Last, but not least, you’re led into another semi-private room. This room contains a big vibrating chair. You sit in the chair and it vibrates with music. My attendant placed headphones on my ears, wrapped me in blankets, reclined my chair and said she’d be back in twenty minutes. Those were the longest twenty minutes ever! I felt bored, anxious, and warm sitting in this chair. It wasn’t one of those fun massaging chairs, it just vibrated to random/errie Native American music.

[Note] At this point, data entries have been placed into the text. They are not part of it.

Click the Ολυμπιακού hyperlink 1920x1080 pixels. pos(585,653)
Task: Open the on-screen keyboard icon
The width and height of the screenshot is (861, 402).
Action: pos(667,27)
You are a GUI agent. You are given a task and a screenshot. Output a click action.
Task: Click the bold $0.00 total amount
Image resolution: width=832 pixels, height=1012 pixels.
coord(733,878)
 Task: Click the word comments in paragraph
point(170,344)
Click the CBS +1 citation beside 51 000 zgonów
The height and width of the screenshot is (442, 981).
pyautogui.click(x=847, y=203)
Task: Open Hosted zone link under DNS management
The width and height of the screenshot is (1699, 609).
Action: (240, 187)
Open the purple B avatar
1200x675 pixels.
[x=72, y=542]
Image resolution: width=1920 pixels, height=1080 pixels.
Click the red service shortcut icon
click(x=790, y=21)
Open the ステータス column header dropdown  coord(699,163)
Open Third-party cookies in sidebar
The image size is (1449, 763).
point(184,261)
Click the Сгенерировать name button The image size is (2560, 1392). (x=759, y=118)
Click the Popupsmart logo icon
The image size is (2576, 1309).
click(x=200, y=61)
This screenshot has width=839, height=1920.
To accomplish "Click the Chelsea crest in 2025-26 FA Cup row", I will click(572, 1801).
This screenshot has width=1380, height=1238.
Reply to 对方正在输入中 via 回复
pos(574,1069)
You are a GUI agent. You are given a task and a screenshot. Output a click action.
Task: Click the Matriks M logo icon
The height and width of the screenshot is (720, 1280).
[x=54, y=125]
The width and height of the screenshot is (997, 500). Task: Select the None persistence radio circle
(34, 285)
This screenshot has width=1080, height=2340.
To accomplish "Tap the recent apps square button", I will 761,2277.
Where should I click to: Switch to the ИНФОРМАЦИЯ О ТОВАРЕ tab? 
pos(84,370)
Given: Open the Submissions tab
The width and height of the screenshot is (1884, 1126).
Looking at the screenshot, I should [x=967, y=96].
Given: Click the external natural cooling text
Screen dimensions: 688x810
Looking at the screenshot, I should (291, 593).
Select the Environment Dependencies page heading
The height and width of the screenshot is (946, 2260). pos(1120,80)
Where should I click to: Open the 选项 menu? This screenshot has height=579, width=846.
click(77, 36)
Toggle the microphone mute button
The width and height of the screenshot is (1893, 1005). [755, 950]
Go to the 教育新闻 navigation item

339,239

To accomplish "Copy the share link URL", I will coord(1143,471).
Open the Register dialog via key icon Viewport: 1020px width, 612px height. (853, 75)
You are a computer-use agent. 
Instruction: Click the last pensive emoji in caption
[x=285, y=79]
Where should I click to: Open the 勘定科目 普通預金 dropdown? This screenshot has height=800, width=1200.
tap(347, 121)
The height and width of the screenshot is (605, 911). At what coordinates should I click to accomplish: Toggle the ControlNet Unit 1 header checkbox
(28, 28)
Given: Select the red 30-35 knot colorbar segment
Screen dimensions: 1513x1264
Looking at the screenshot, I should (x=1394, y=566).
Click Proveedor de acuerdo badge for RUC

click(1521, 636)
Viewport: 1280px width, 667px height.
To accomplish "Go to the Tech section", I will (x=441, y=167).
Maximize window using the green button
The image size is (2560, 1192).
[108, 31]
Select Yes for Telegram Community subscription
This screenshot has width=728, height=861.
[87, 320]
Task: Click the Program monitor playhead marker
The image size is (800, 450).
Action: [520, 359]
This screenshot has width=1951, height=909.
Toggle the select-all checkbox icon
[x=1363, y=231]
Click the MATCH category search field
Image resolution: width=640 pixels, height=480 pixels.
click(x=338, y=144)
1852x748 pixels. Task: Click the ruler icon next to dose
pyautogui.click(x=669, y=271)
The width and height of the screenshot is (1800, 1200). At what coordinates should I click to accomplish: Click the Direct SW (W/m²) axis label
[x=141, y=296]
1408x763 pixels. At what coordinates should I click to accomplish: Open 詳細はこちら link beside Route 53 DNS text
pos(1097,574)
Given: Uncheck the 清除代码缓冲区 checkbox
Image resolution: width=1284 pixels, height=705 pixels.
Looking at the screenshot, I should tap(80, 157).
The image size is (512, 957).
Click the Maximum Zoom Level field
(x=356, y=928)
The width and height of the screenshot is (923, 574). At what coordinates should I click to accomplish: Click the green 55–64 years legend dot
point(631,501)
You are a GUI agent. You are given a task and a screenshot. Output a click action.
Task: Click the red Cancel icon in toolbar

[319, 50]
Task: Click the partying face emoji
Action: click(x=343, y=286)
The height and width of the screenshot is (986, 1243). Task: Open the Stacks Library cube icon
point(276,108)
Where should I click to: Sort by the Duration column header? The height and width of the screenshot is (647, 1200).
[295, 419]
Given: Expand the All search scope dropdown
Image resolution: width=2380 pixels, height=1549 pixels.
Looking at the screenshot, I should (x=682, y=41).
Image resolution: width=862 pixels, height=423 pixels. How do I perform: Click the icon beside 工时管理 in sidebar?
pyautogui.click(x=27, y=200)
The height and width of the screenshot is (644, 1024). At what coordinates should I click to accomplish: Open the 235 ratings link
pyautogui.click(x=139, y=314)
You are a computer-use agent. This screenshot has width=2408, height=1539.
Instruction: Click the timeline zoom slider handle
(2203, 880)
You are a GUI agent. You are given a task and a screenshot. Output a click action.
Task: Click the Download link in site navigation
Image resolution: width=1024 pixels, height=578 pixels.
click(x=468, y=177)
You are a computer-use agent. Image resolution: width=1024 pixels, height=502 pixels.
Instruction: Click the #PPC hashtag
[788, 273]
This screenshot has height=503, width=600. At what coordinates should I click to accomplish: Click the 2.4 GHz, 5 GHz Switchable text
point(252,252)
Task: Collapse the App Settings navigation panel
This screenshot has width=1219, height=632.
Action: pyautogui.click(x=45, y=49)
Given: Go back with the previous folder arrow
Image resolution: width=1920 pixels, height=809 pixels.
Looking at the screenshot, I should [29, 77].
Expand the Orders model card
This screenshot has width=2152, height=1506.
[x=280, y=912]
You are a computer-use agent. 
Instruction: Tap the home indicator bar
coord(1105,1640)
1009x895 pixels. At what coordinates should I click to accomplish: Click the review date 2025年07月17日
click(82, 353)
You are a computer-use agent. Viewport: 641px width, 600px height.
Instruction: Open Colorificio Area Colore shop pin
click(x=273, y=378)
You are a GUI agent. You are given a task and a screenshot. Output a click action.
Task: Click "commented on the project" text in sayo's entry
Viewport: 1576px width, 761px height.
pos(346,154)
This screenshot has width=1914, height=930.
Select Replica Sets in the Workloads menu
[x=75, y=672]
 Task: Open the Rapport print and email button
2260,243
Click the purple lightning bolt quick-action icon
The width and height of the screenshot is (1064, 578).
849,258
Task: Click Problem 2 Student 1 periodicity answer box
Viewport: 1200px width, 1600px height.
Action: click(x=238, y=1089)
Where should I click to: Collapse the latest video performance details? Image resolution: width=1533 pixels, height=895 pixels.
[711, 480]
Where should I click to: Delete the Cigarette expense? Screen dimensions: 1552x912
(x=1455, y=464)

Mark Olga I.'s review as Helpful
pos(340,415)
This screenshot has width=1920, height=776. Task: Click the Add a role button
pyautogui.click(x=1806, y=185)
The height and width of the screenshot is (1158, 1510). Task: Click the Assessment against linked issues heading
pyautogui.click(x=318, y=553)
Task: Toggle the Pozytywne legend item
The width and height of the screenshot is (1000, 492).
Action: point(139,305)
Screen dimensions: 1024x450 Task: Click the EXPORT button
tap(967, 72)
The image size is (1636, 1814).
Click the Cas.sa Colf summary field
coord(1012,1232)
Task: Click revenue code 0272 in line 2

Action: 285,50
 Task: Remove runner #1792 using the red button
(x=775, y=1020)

After the chair I had the option to change into a swimsuit and hang out in their heated mineral water pool. BUT this isn’t the pool you’d swim in if you were staying at the resort. It’s a segregated pool! Isn’t the whole point of coming to a RESORT for spa treatment to be able to rub elbows with high rollers!!!??? I expected to hang out by the pool for a couple of hours, read my book, order a cocktail. Didn’t happen. No one ever come over to offer us a drink. If and when we did see other forms of life, the place was deserted, we got a “oh you’re still here” smile. We swam around in the lonely pool for about 10 minutes and then left.
We wanted to spend a relaxing day in Calistoga and visit Indian Springs. Unfortunately Indian Springs was booked and that was the only day we could get off from work. We didn’t have to leave San Francisco to get what Solage had to offer. Ahh, and to think I could have spent a day at the Four Season’s Spa in SF and saved ourselves from driving in traffic and hiring a pet sitter. Maybe Solage is great for someone not coming from a big city?
Anyway, sorry for the long comment. Thanks for putting together such and amazing website. I always look forward to your emails.
Warm Regards,
Jessica
(San Francisco)
April 3rd, 2008 at 8:51 pm
Hi Jessica,
Thanks for the exhaustive critique! These are just the sorts of details that readers need to know when choosing a spa.
I’ve been withholding judgment about Solage while they get up and running. I agree, the place looks like a shaved dog: the landscaping definitely needs help. But I haven’t yet tried the spa, so I can’t comment. I shall pay close attention to the problems you address in your critique. (BTW, I l-o-v-e-d your thoughts about the vibrating chair. So funny!)
Thanks again. Looking forward to your next comment!